# WHAT IS BEING ASKED
Within the records below, reproduce without change the lines from the line that has "Identify the click" through the line that has "( 必須 ) (13, 2411)", and only those.

# DATASET EXCERPTS
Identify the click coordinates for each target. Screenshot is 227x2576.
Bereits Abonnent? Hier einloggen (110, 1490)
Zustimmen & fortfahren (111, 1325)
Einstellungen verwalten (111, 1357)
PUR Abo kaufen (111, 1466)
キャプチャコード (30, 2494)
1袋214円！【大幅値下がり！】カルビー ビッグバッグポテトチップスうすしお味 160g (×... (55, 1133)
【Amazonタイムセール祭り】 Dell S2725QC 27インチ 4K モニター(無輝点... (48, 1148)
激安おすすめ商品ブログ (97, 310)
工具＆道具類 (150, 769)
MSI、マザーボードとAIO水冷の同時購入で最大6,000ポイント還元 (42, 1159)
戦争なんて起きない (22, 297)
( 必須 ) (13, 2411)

==

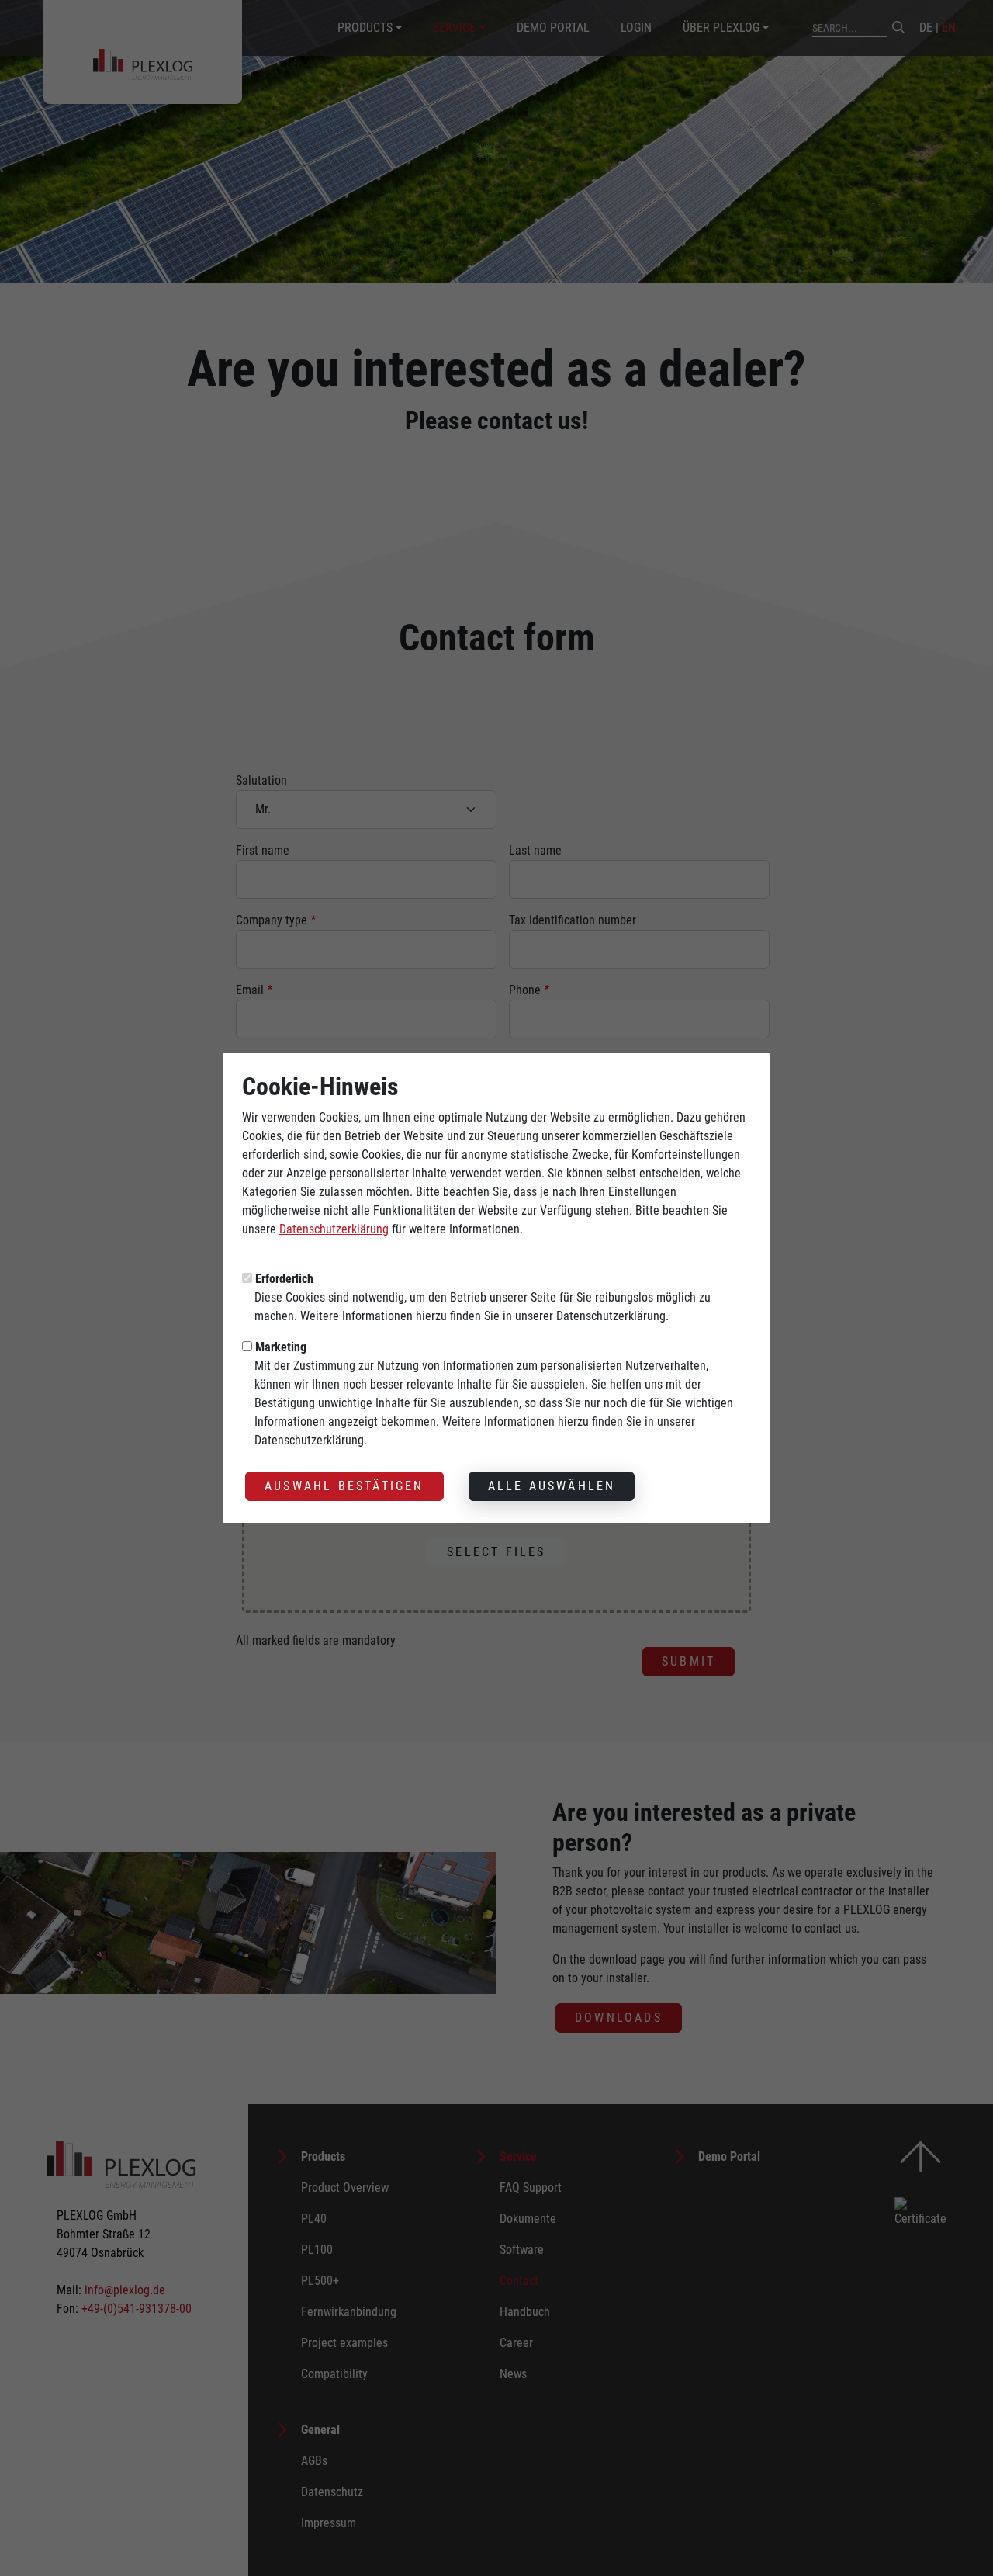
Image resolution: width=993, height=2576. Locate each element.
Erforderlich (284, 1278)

# ANSWER BOX
Identify the click coordinates for each target. Screenshot is 227x2576.
Bereits Abonnent? Hier einloggen (110, 1490)
Zustimmen & fortfahren (111, 1325)
Einstellungen verwalten (111, 1357)
PUR Abo kaufen (111, 1466)
キャプチャコード (30, 2494)
1袋214円！【大幅値下がり！】カルビー ビッグバッグポテトチップスうすしお味 160g (×... (55, 1133)
【Amazonタイムセール祭り】 Dell S2725QC 27インチ 4K モニター(無輝点... (48, 1148)
激安おすすめ商品ブログ (97, 310)
工具＆道具類 (150, 769)
MSI、マザーボードとAIO水冷の同時購入で最大6,000ポイント還元 (42, 1159)
戦争なんて起きない (22, 297)
( 必須 ) (13, 2411)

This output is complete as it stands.